Hydrogène vert: Alger veut faire du Sud H2 un sommet fondateur

A Alger, Mourad Adjal a placé la barre haut en présidant les travaux préparatoires du sommet mondial consacré au Corridor Sud H2.
Derrière les présentations techniques et les directives ministérielles, c’est une véritable bataille géopolitique et économique qui se dessine : l’Algérie entend se positionner comme acteur incontournable de la transition énergétique européenne.
Le projet n’est pas qu’une infrastructure : c’est une route stratégique qui reliera Alger à Berlin en passant par Rome et Vienne, transformant l’hydrogène vert en vecteur d’influence.
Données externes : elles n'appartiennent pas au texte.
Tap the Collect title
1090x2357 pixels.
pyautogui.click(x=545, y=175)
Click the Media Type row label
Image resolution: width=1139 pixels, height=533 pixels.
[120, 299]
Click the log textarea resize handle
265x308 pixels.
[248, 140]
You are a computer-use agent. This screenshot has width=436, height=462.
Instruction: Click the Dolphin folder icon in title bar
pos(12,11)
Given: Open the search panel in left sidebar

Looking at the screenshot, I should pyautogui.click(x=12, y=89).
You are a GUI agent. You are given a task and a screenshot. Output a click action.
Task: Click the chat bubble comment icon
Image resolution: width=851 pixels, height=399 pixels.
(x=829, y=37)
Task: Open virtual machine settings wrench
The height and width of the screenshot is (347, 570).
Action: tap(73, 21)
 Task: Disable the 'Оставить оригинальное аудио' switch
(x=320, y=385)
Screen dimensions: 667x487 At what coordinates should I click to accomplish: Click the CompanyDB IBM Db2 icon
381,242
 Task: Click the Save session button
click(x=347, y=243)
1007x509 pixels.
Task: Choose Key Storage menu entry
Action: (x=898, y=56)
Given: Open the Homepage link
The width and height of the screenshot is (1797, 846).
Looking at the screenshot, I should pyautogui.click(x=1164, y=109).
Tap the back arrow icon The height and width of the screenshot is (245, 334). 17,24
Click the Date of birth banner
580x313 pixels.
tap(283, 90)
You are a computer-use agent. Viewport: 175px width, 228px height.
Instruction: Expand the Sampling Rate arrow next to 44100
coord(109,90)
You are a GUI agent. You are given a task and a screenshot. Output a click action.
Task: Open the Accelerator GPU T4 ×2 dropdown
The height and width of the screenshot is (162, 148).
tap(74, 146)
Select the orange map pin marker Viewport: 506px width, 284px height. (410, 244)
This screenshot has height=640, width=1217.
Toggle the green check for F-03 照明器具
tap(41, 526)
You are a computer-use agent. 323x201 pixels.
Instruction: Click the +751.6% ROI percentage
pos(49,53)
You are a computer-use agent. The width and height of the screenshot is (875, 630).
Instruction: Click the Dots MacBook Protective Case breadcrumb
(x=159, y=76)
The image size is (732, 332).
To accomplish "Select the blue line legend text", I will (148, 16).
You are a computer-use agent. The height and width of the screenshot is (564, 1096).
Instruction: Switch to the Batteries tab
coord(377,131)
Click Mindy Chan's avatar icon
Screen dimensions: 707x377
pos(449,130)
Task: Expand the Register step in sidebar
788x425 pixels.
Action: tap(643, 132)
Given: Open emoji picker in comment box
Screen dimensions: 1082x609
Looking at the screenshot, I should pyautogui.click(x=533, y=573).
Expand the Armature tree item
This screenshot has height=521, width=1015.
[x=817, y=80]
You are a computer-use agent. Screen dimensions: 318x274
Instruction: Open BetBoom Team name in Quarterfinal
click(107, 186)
En exportant son énergie propre vers le cœur de l’Europe, l’Algérie ne cherche pas seulement des débouchés commerciaux, elle revendique une place dans le nouvel échiquier énergétique mondial.Ce sommet, qui réunira les ministres de l’Énergie des pays partenaires, sera l’occasion
pour Alger de démontrer sa capacité à fédérer autour d’un projet structurant. L’hydrogène vert devient ainsi une arme douce, un levier de coopération, mais aussi un instrument de puissance.
L’Europe, en quête d’alternatives au gaz russe et d’une transition crédible, voit dans ce corridor une bouffée d’oxygène. L’Algérie, elle, y voit une opportunité de consolider son rôle de hub méditerranéen et de s’imposer comme fournisseur stratégique. En parallèle, les réunions sur la gestion du secteur énergétique et la présence du Commissariat à l’énergie atomique rappellent que l’État veut maîtriser tous les leviers, de l’hydrogène vert à l’atome, Alger construit une vision globale. Ce n’est plus seulement une question de production, mais de souveraineté et de diplomatie énergétique.